* _Given passage_
──────────

Former School Superintendent's Defamation Lawsuit Against TV Station Can Go Forward


From Judge Robert Payne's opinion Friday in Sroufe v. [Scripps] Media Inc. (E.D. Va.) (the allegedly defamatory story is here):

William D. Sroufe, the holder of a doctoral degree in education and formerly the Superintendent of the Colonial Heights Public Schools ("CHPS") filed this action alleging a claim of defamation against "Scripps t/a WTVR and/or CBS6." … [He alleges that], on February 17, 2023, WTVR aired a news story about Sroufe's exit as the Superintendent of CHPS[, which] … was materially false because it reported that Sroufe was "ousted" when, in fact, he was not and because: (1) it falsely implied that Sroufe had covered up complaints about improper conduct on the part of the softball coach at Colonial Heights High School which allowed the coach to escape criminal prosecution; and (2) the story falsely suggested that Sroufe was fired for covering up those complaints.

It is also alleged that WTVR, through its reporter, Melissa Hipolit, knew that the allegedly false statements were false and knew in fact that Sroufe had not been "ousted" but had voluntarily resigned from his position. Moreover, … Hipolit [allegedly] knew that: (1) the sole source of the false narrative which Hipolit had so enthusiastically propagated, in fact, had told Hipolit a material falsehood about the story; and (2) the School Board's attorney actually had not only denied any cover up, but also had provided Hipolit with evidence that negated the claims asserted by Hipolit's impeached source.

──────────

[Target pointing data]
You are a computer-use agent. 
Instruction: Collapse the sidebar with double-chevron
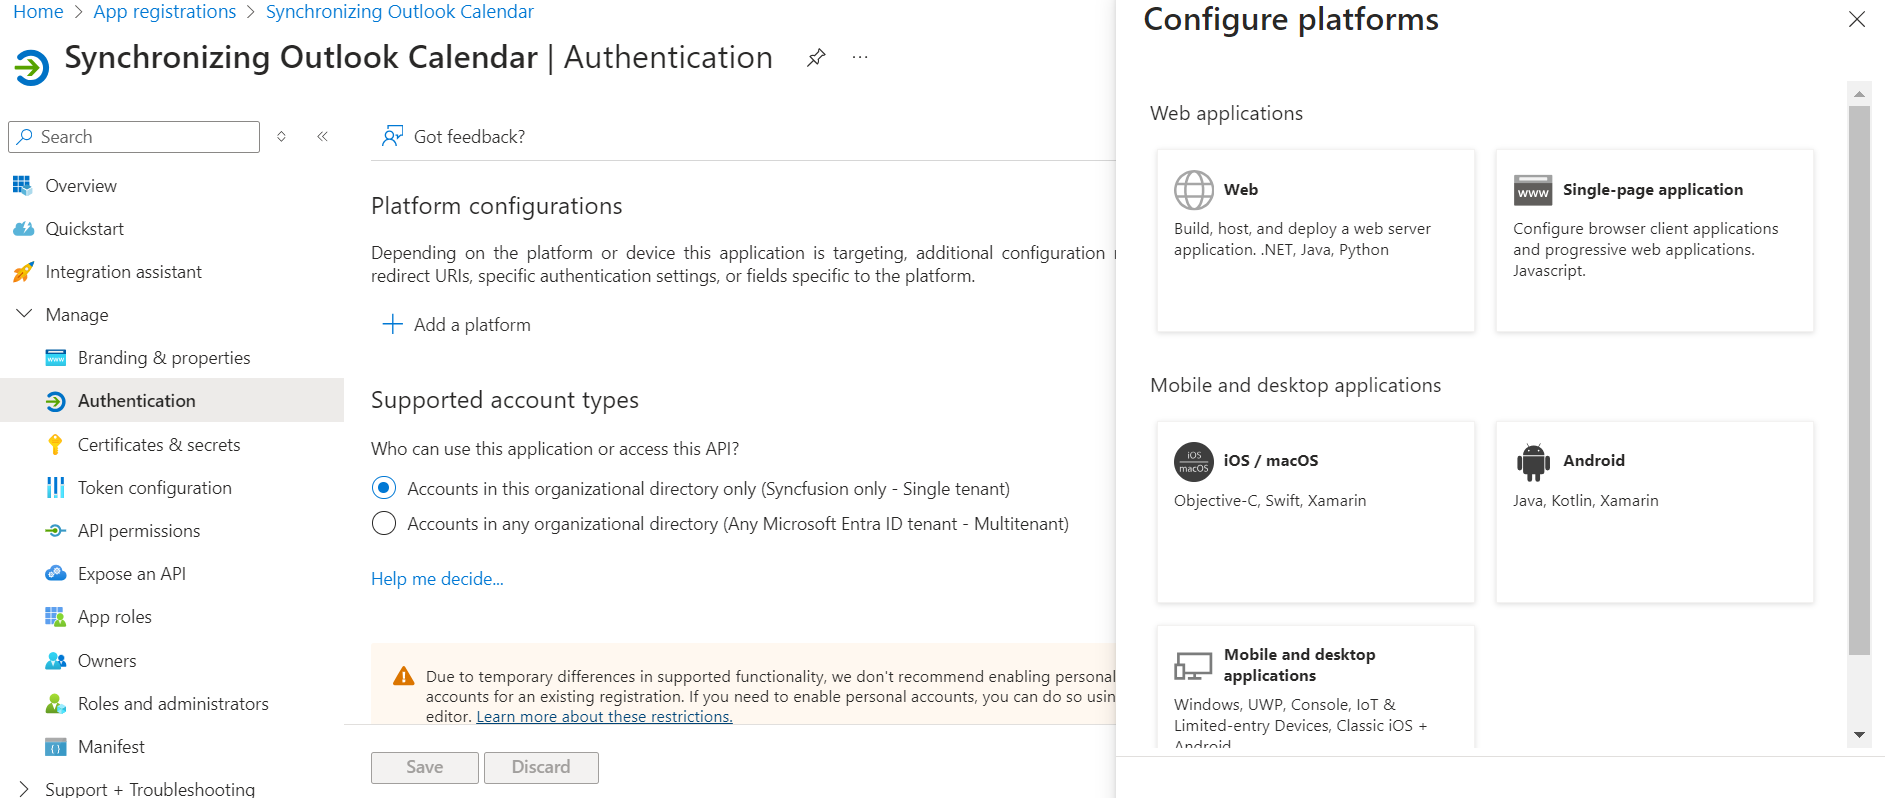(x=322, y=137)
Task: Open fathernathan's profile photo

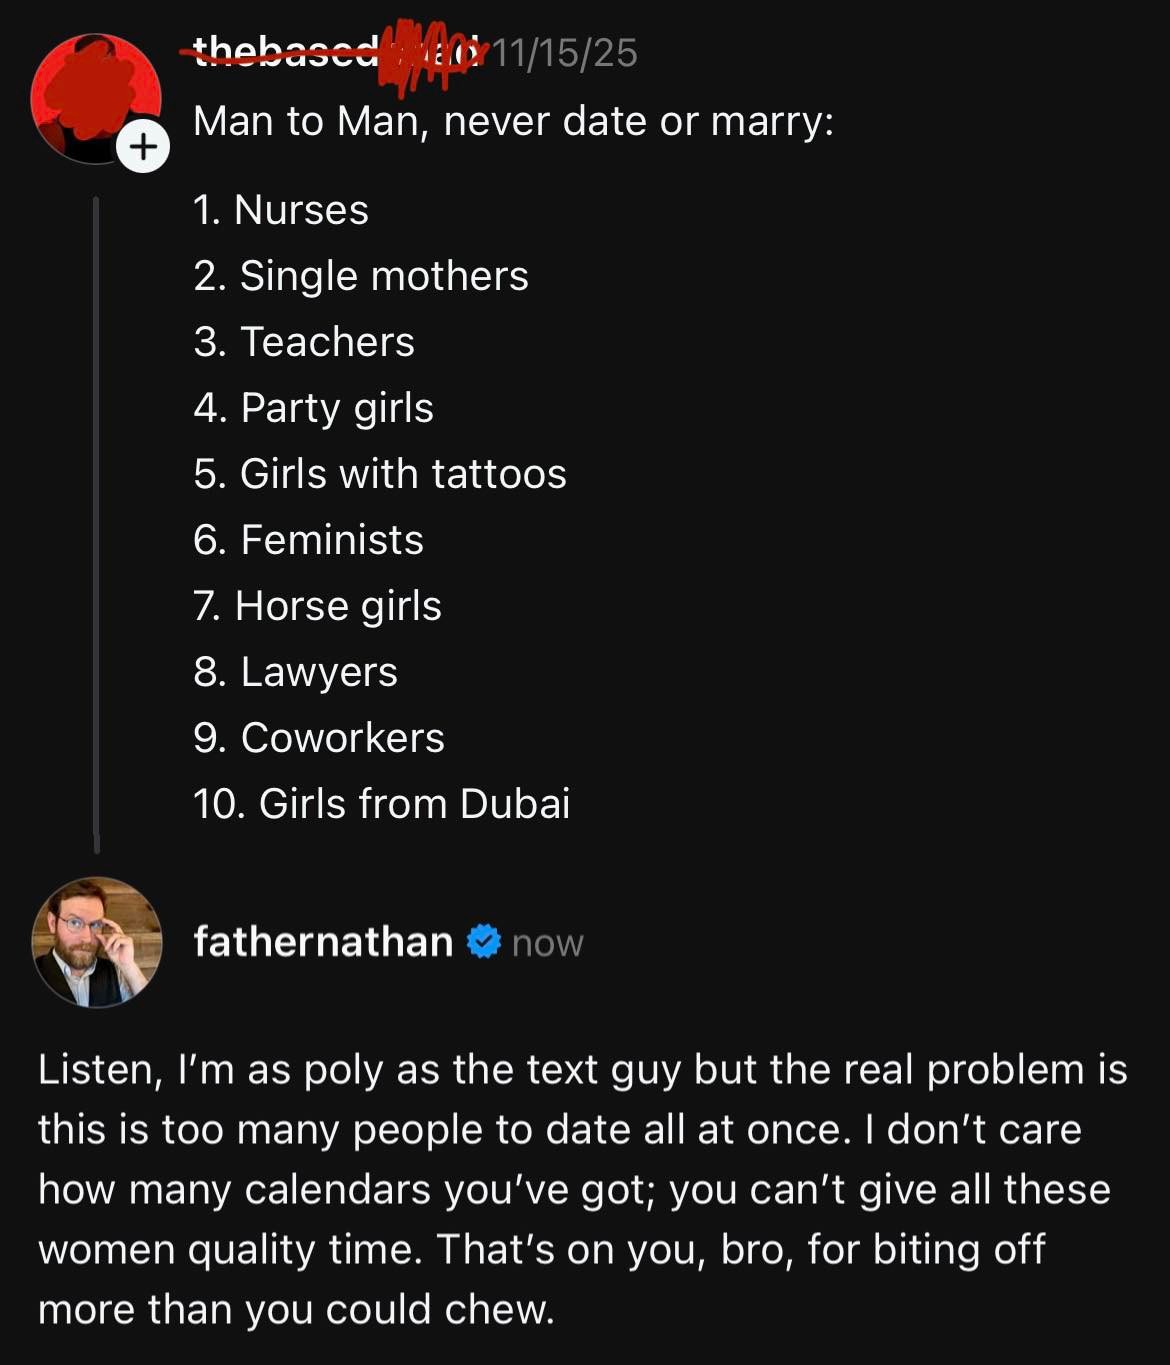Action: click(97, 942)
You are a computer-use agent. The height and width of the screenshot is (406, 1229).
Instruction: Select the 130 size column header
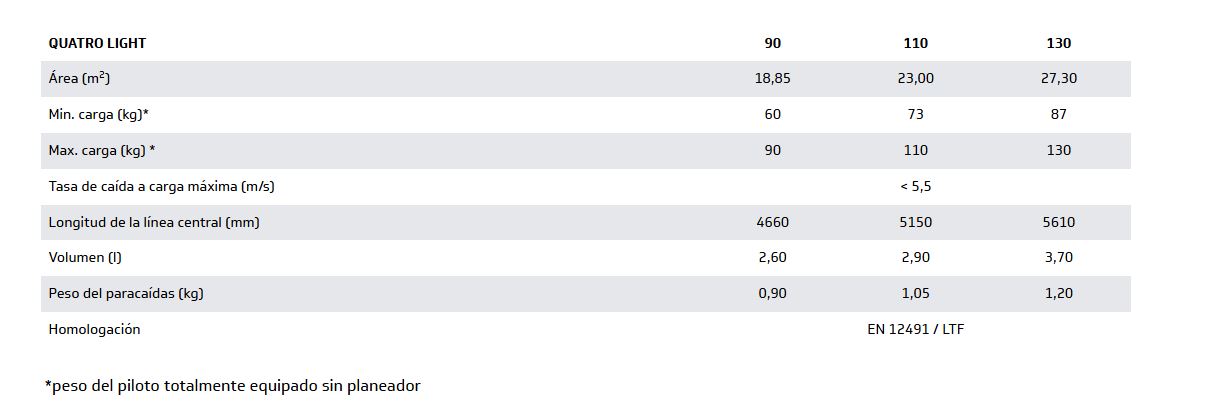(1058, 43)
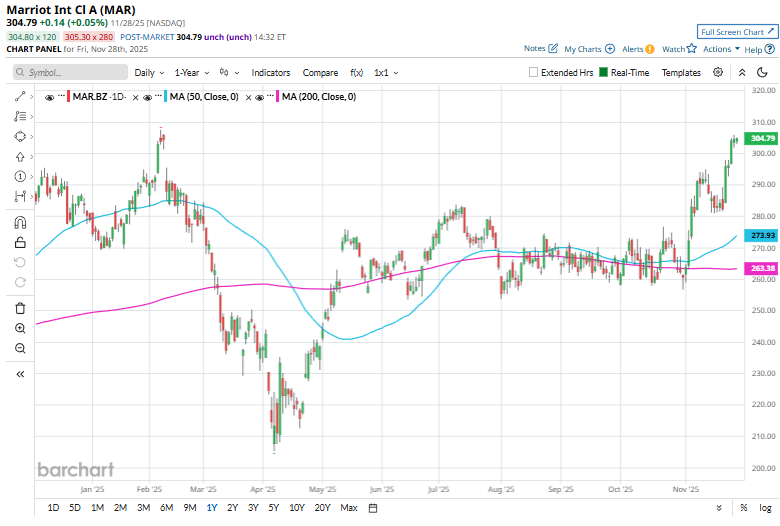
Task: Select the magnet snap tool
Action: (20, 222)
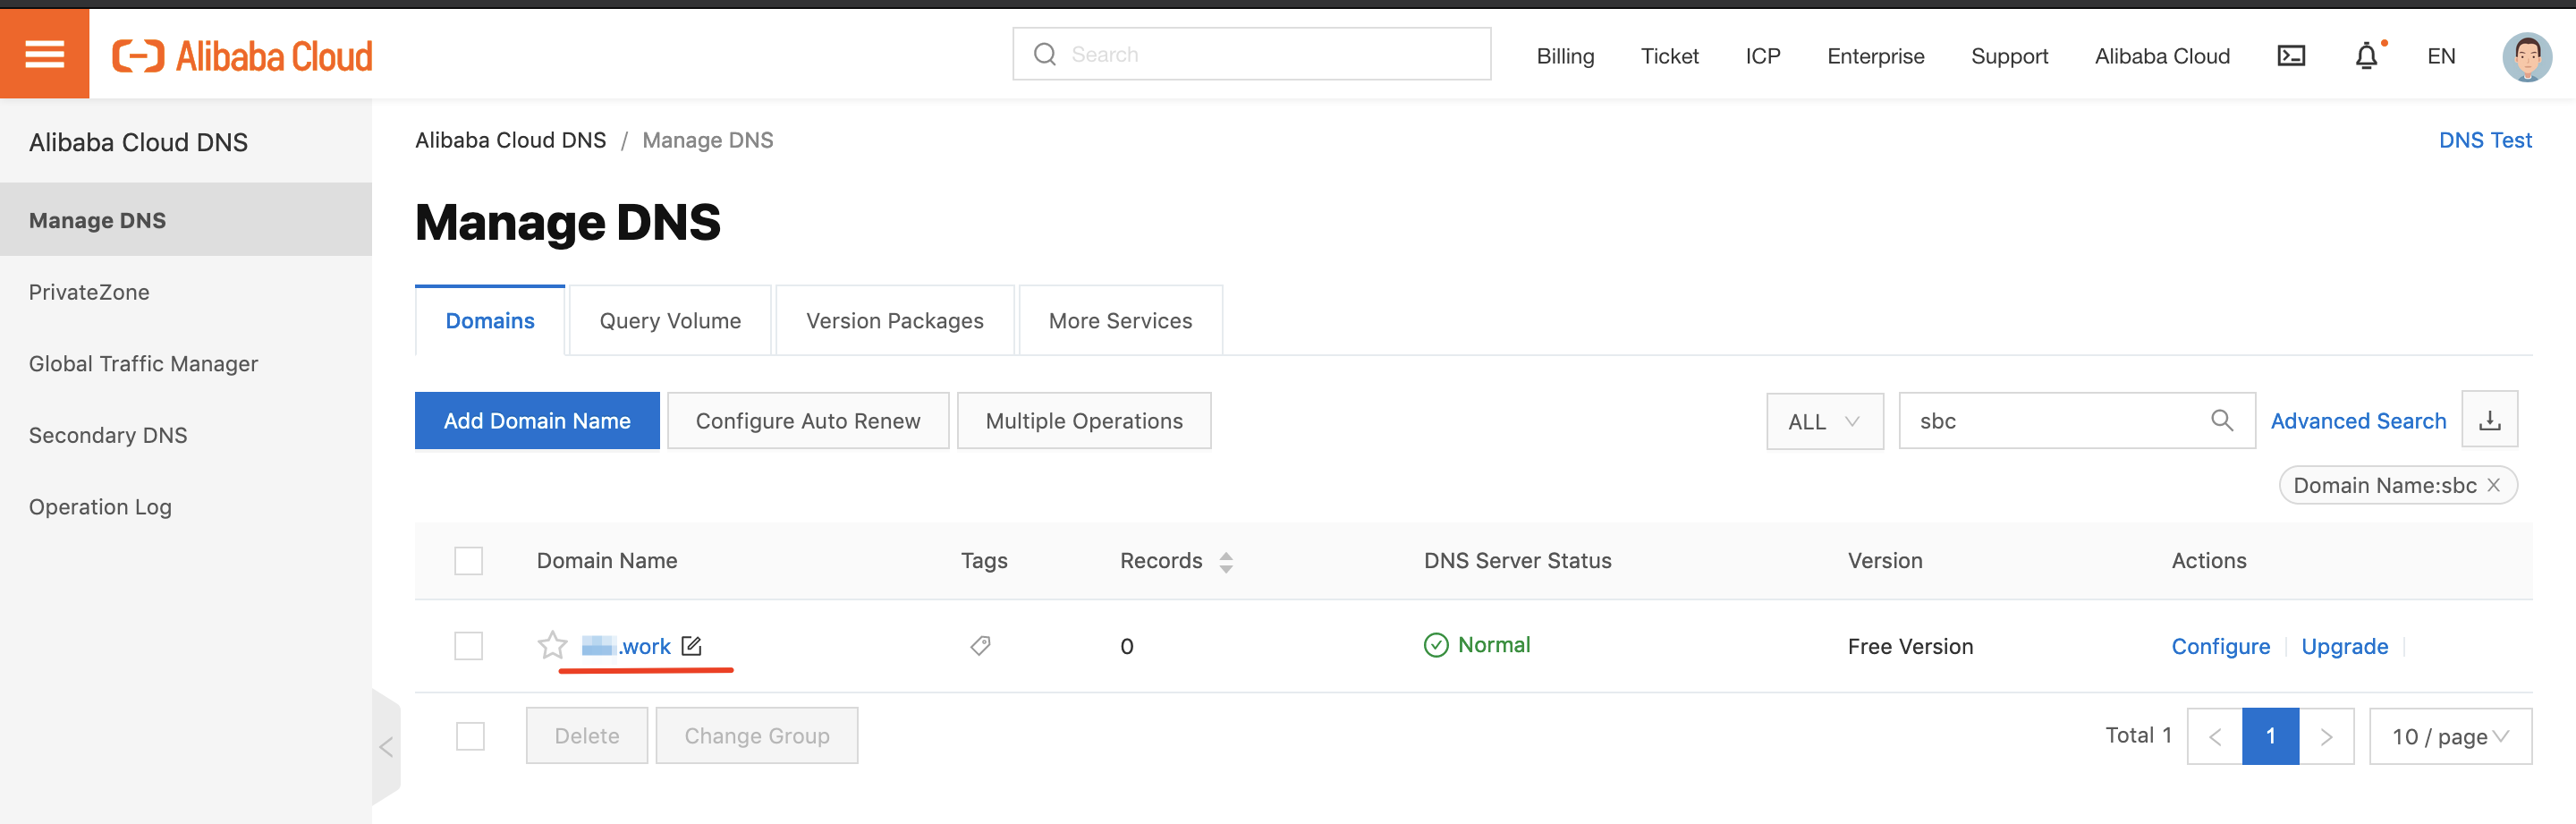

──────────

* _Work instructions_
#1 Return the portion of the Sroufe excerpt from "From Judge Robert" to "up those complaints.", word for word.
#2 Translate this sentence from the Sroufe excerpt into Spanish: "It is also alleged that WTVR, through its reporter, Melissa Hipolit, knew that the allegedly false statements were false and knew in fact that Sroufe had not been "ousted" but had voluntarily resigned from his position."
Draw only on the Sroufe excerpt, not on the material.

* _Responses for each task_
#1
From Judge Robert Payne's opinion Friday in Sroufe v. [Scripps] Media Inc. (E.D. Va.) (the allegedly defamatory story is here):

William D. Sroufe, the holder of a doctoral degree in education and formerly the Superintendent of the Colonial Heights Public Schools ("CHPS") filed this action alleging a claim of defamation against "Scripps t/a WTVR and/or CBS6." … [He alleges that], on February 17, 2023, WTVR aired a news story about Sroufe's exit as the Superintendent of CHPS[, which] … was materially false because it reported that Sroufe was "ousted" when, in fact, he was not and because: (1) it falsely implied that Sroufe had covered up complaints about improper conduct on the part of the softball coach at Colonial Heights High School which allowed the coach to escape criminal prosecution; and (2) the story falsely suggested that Sroufe was fired for covering up those complaints.

#2 También se alega que WTVR, a través de su reportera, Melissa Hipolit, sabía que las declaraciones presuntamente falsas eran falsas y sabía, de hecho, que Sroufe no había sido "destituido", sino que había renunciado voluntariamente a su cargo.